[Start of Given passage]
Chief Justice on “unelected judges” – take that Albrechtson

July 8, 2009 |

Bob Carr and Janet Albrechtson raise my hackles for a few reasons. Shrill, populist and for supposed intellectuals seem to tread along a very narrow path.  But they are at their most hackling when they do their Henny Penny thing on the Charter of Rights.  And the all purveying influence of the “unelected judge” slithering into our Garden of Eden is a constant theme in their ramblings.  

It is timely then that Chief Justice French  has a bit of a go back with In Praise of Unelected Judges.  He nails the Albrechtson line when he says:

There is, however, a subtext that can be associated with the repeated invocation of the term “unelected judges”. It is what might be called in contemporary political discourse a kind of dog-whistle signal suggesting a lack of democratic legitimacy in what judges do. And it conveys the not too subtle suggestion that judges see themselves as philosopher kings whose mission in life is to sculpt the nation’s laws according to their own values.

I am not sure it is a dog whistle, your Honour.  Albrechtons et al use a battery operated megaphone.  And do they like the sound of their own voice!
[End of Given passage]
## Aim 1
According to the post on unelected judges, what is the title of Chief Justice French's piece?
[Start of Dataset content]
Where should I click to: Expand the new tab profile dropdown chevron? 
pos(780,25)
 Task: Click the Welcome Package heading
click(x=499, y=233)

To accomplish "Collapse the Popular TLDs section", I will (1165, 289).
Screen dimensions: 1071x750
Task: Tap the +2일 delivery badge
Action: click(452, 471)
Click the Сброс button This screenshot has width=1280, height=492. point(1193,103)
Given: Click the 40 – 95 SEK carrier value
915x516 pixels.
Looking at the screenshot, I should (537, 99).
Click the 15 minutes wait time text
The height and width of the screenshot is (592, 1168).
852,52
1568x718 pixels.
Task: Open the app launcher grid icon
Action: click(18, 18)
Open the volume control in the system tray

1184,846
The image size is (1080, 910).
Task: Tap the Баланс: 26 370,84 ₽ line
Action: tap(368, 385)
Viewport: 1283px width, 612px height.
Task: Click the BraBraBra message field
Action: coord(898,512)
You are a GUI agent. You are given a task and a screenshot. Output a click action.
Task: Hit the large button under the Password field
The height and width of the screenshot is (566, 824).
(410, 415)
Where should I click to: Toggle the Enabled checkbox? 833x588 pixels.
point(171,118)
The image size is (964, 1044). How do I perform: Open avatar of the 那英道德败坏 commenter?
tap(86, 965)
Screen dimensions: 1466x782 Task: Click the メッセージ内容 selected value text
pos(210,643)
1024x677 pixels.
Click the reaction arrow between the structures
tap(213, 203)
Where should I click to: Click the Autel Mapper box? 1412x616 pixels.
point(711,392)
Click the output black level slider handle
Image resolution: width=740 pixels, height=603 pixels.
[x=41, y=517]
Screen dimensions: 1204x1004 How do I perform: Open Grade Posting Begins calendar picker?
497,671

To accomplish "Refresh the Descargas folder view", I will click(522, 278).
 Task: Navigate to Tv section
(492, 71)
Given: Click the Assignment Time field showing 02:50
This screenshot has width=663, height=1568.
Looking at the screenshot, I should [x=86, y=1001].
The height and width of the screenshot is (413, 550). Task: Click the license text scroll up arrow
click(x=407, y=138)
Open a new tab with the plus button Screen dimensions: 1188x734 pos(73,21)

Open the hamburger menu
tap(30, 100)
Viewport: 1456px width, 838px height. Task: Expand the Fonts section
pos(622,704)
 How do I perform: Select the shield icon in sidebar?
[End of Dataset content]
## Aim 2
Tally the lines in the entries that contain the word "field" and give only the number.

## Full answer 1
In Praise of Unelected Judges

## Full answer 2
3